Penyidik KPK menemukan fakta bahwa oknum pejabat kampus ini meminta sejumlah dana fantastis kepada orang tua calon mahasiswa yang mengincar posisi di Fakultas Kedokteran. Nilai yang diminta tidak main-main, mencapai angka Rp650 juta untuk satu orang calon mahasiswa. Praktik ini biasanya memanfaatkan celah dalam jalur seleksi mandiri yang memberikan otoritas besar kepada pihak universitas untuk menentukan kelulusan berdasarkan kontribusi finansial.
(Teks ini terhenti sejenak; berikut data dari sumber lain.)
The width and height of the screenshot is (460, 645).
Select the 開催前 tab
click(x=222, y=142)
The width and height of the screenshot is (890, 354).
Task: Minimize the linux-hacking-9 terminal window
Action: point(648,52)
KPK menegaskan bahwa tindakan ini telah mencederai prinsip keadilan dalam akses pendidikan. Selain Rektor, sejumlah oknum internal kampus lainnya juga ikut terseret dalam pusaran kasus ini. KPK telah melakukan penggeledahan di beberapa lokasi strategis dan menyita dokumen penting serta aset yang diduga berkaitan dengan tindak pidana tersebut.
Celah Korupsi Jalur Mandiri di Perguruan Tinggi
Kasus yang menimpa Unsoed ini sebenarnya merupakan fenomena gunung es dalam ekosistem pendidikan tinggi kita. Jalur mandiri seringkali menjadi celah terjadinya transaksi gelap antara pengelola kampus dan wali murid. Berikut adalah beberapa poin kritis yang menjadi sorotan KPK terkait kerentanan jalur mandiri:
- Kurangnya transparansi dalam penentuan standar nilai kelulusan pada jalur mandiri.
- Adanya diskresi berlebihan yang dimiliki oleh pimpinan universitas dalam menentukan kuota tambahan.
- Lemahnya pengawasan internal dari Senat Universitas terhadap pengelolaan dana sumbangan pengembangan institusi.
- Minimnya kanal pelaporan (whistleblowing system) yang aman bagi orang tua yang merasa diperas.
Fenomena ini mengingatkan publik pada kasus serupa yang pernah ditangani KPK sebelumnya. Sebagaimana kita ketahui, integritas akademik harus menjadi harga mati. Anda bisa membaca analisis terkait upaya pencegahan korupsi sektor pendidikan untuk memahami betapa masifnya tantangan ini. Kasus Unsoed ini seolah menambah daftar panjang hitam setelah sebelumnya skandal korupsi jalur mandiri juga sempat mengguncang Universitas Lampung (Unila) beberapa tahun silam.
Dampak Sosial dan Integritas Institusi Pendidikan
Secara kritis, praktik jual beli kursi ini bukan sekadar masalah pelanggaran hukum pidana, melainkan serangan terhadap moralitas bangsa. Ketika jabatan rektor disalahgunakan untuk menimbun kekayaan pribadi, maka kualitas lulusan fakultas kedokteran di masa depan patut kita pertanyakan. Pendidikan kedokteran yang seharusnya berbasis kompetensi berubah menjadi berbasis kekuatan finansial.
Masyarakat kini mendesak Kementerian Pendidikan, Kebudayaan, Riset, dan Teknologi (Kemendikbudristek) untuk melakukan evaluasi total terhadap sistem penerimaan mahasiswa baru. Transformasi sistem harus segera dilakukan agar universitas negeri kembali pada fungsinya sebagai pencetak intelektual, bukan sebagai institusi yang ‘berjualan’ kursi demi keuntungan oknum pejabat. KPK berkomitmen untuk terus mendalami aliran dana ini guna memastikan tidak ada pihak lain yang mencoba menutupi praktik korporasi korup di lingkungan akademis.
Oleh karena itu, penegakan hukum yang tegas terhadap Akhmad Sodiq dan kolega harus menjadi momentum perbaikan. Publik berharap agar pengadilan memberikan sanksi maksimal guna memberikan efek jera. Tanpa tindakan radikal, kepercayaan masyarakat terhadap integritas perguruan tinggi negeri akan terus merosot ke titik nadir.